Task details:
The listing below holds pictures; exclude them. Return exactly the lines from the one with "Click the New Macro button" through the one with "Task: Choose 'Save".

Input material:
==================================================
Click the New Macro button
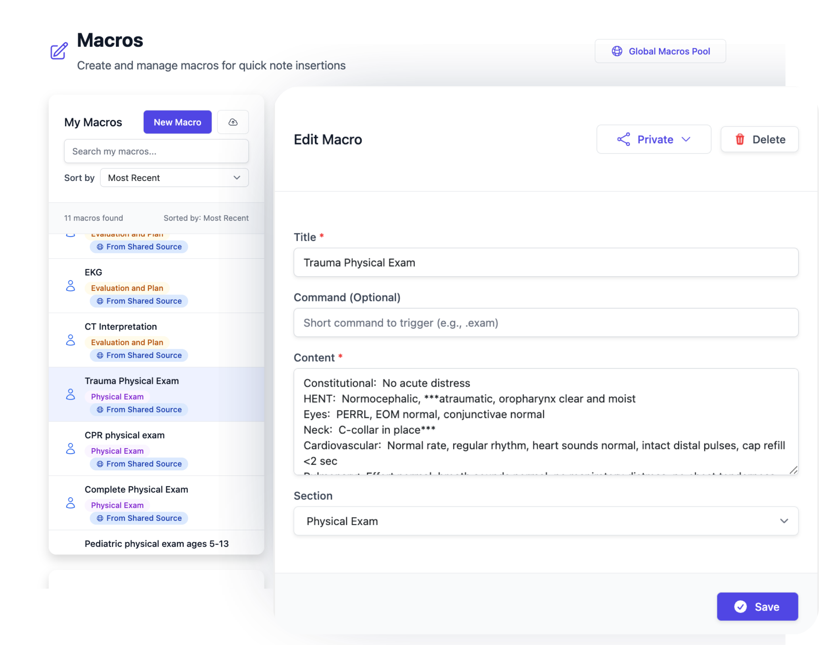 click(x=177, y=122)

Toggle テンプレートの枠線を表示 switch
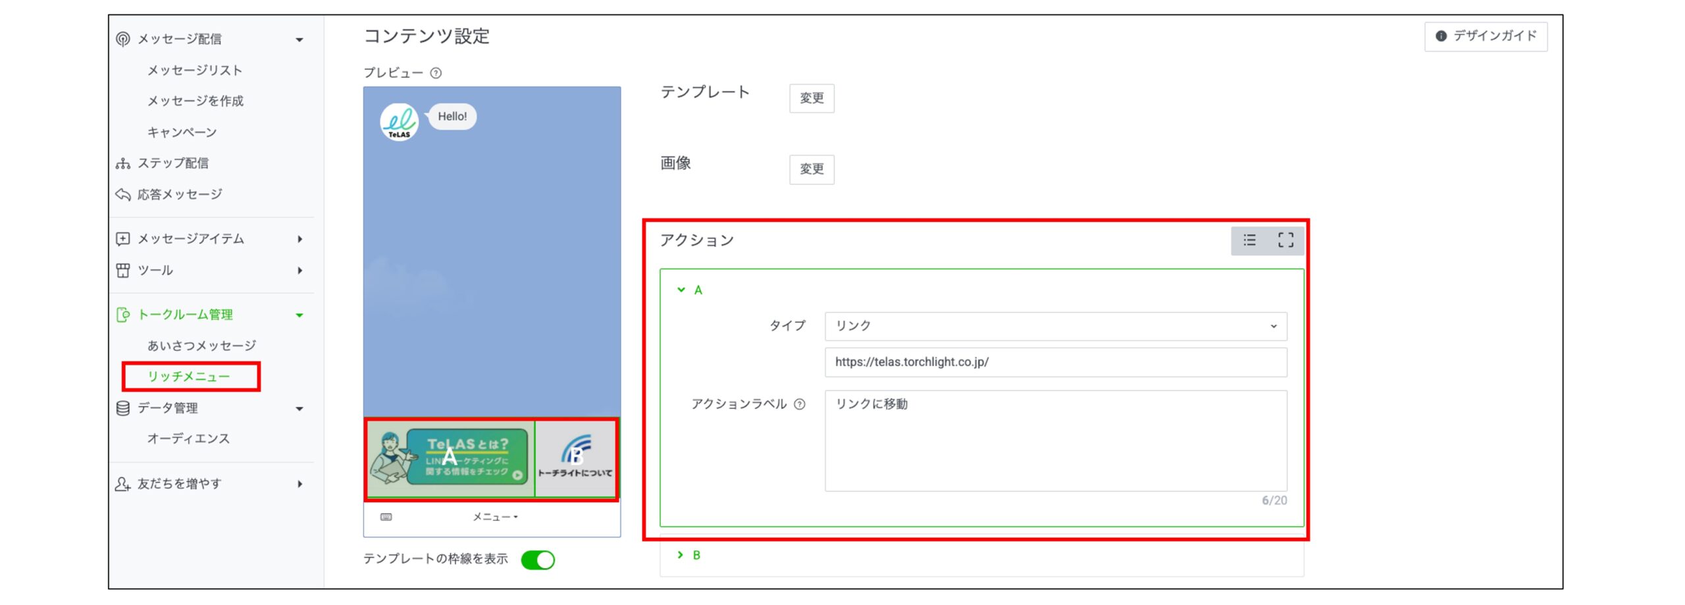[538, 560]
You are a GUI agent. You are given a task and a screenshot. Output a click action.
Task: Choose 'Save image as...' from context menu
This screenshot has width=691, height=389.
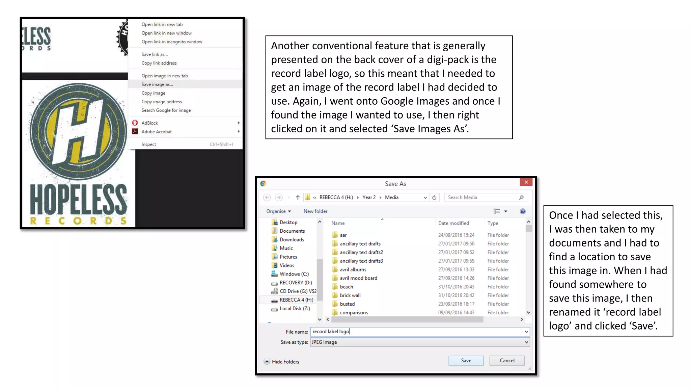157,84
==================================================
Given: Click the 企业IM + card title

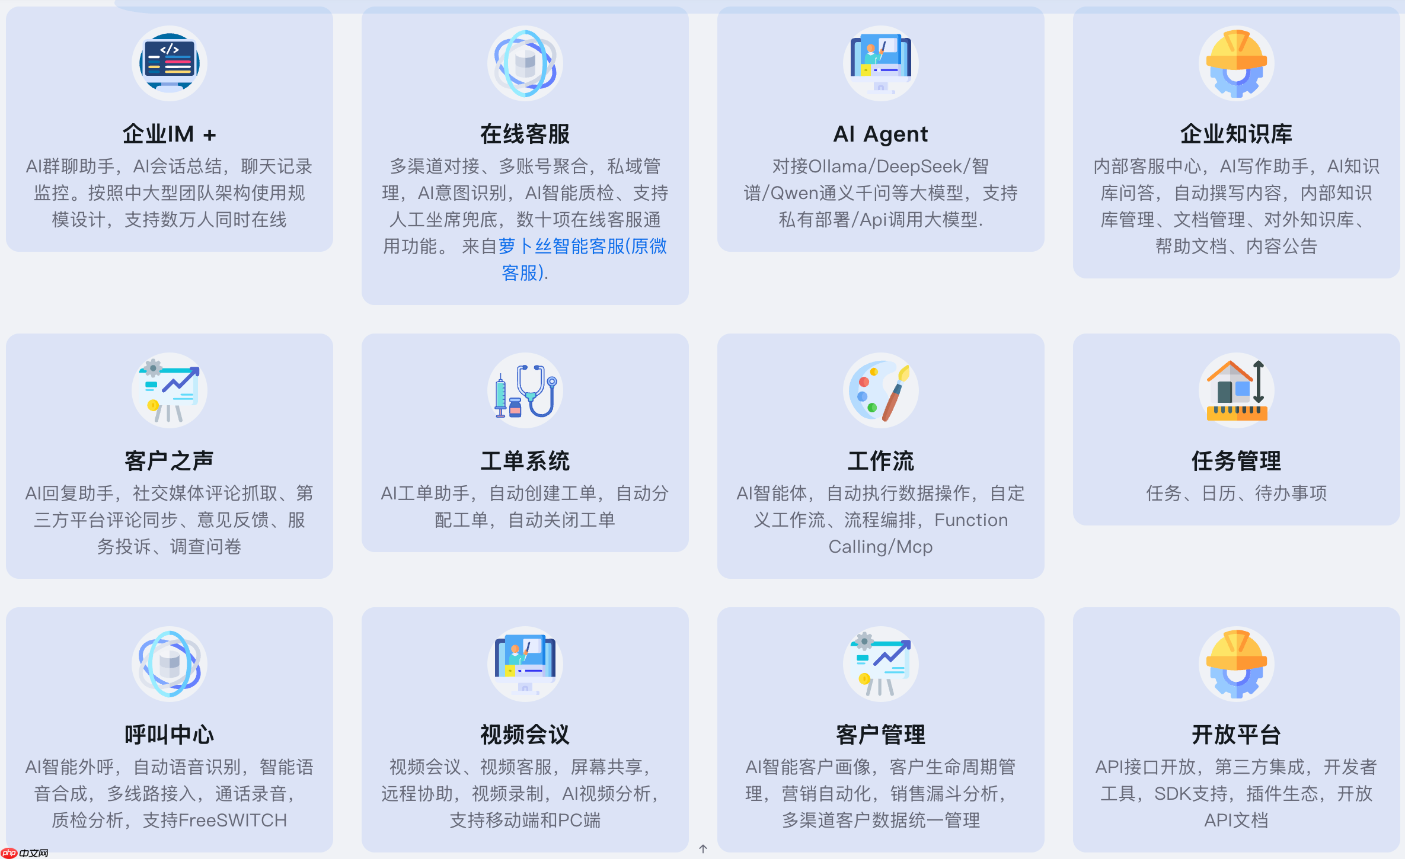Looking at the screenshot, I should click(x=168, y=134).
==================================================
Reply:
Click the New Macro button
 click(x=177, y=122)

Toggle テンプレートの枠線を表示 switch
[538, 560]
You are a GUI agent. You are given a task and a screenshot. Output a click action.
Task: Choose 'Save image as...' from context menu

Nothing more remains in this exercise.